Gotham Diary:
Lacrimosa
23 July 2012

Over the weekend, I read Christoff Wolff’s Mozart at the Gateway to His Fortune: Serving the Emperor, 1788-1791. It is something less than a book but more than a collection of essays: surely it will inspire a younger scholar to write a thicker, more comprehensive study of Wolf’s thesis, which is that appointment to an official post in the imperial music establishment, something that Mozart had longed for ever since arriving in Vienna in 1781, altered the composer’s outlook and influenced stylistic changes. Wolff also debunks any idea that Mozart “knew that the end was nigh.” The major works of his last four years of life, far from representing the culmination of a career, were more likely to have been the preliminary efforts in an artistic shift that we can only guess at. The effect of reading Mozart at the Gateway to His Fortune is to make his very untimely death even harder to take than it usually is. I stayed up way too late last night, listening to The Magic Flute and sobbing into my nightcap.

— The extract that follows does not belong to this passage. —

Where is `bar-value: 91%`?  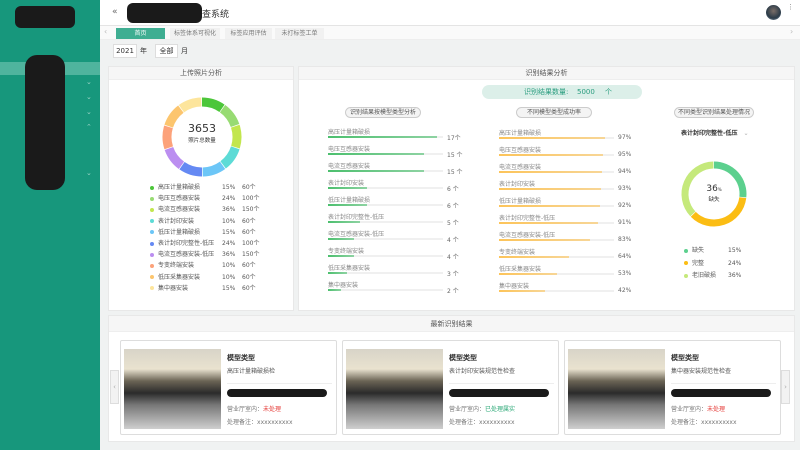 bar-value: 91% is located at coordinates (625, 222).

It is hard to find, let alone define, a common denominator for the musical style of Mozart’s last years, the years in the service of the emperor. There are some general elements that are prevalent in much of the music of this period: grand and sublime statements as realized in the last symphonies and an ambitious increase in the musical format of movements; a more restrained and mellow, yet no less effective approach toward concerto writing, as seen in the last two piano concertos and the clarinet concerto; and, generally, a more open, more adventurous, and more varied application of polyphonic designs as well as truly unusual and untested harmonic processes such as modulations gliding in and out of distant realms and creating shocking expressive effects. Above all, a zeal for innovative compositional approaches is notably dominant.

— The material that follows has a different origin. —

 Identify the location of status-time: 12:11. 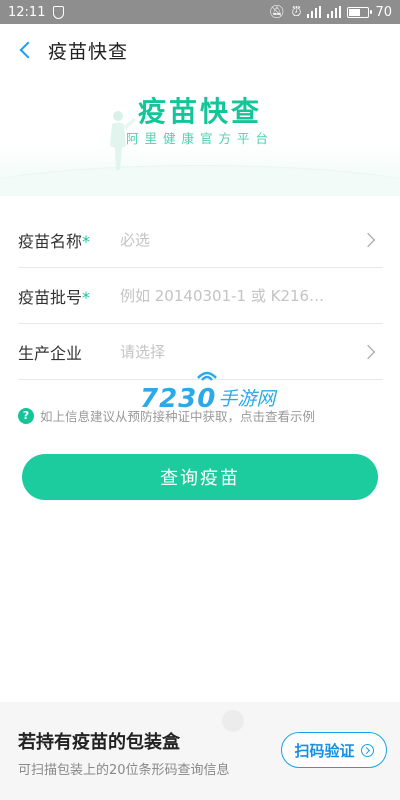
(27, 12).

I have always found the last three concertos to be somewhat regressive, reminiscent of the simpler music of Mozart’s childhood, but Wolff suggests that Mozart was looking even further back than that, to the Augustan majesty of Bach and, especially, Handel. This would explain, too, why the Requiem, which was the first piece of classical music that I knew well (of all things!) never struck me as sounding much like anything else that Mozart wrote; Wolf devotes a chapter to the new style of church music that Mozart was developing in the Ave verum corpus and the Requiem, showing how rooted it was in the Saxon clarity of Protestant music the likes of which Viennese audiences had never heard.

But as we imagine the direction in which Mozart seemed poised to take off at the time of his death, we ought probably to bear in mind that its excitements would have remained enveloped in a charming surface appeal. It is almost impossible, now, to hear what might have struck Mozart’s contemporaries as “difficult” about his music; the handiest guide seems to be Joseph II’s famous complaint about “too many notes.” But there would never, I think have been anything as noisy as the beginning of the final movement of Beethoven’s Ninth Symphony, or as charmlessly severe as the opening of the Fifth. Mozart could be an awful egotist, and he was extraordinarily ambitious, but he kept these things out of his music. It is hard to imagine him setting out to express himself, as Beethoven was so overtly to do. In short, I can’t see how Mozart would have taken a place among the “romantic” composers, whose innovations were probably made somewhat easier by his premature passing from the scene.

Mozart at the Gateway to His Fortune — the phrase is Mozart’s own, written in an appeal to Michael Puchberg for a big loan — is an enormous treat for me, because it tells me that most of things that I “know” about Mozart are wrong. It does no such thing, really, but in making me want to hear everything afresh it effectively gives me a new composer. I will at any rate stop saying that we don’t know if Mozart ever heard the last three symphonies.

Another reason for late-night tears: I was listening to the Karl Böhm recording that features Evelyn Lear as Pamina and Dietrich Fischer-Dieskau as Papageno, two singers who died recently — in respectable retirement.  Poignant, that. No retirement for Mozart!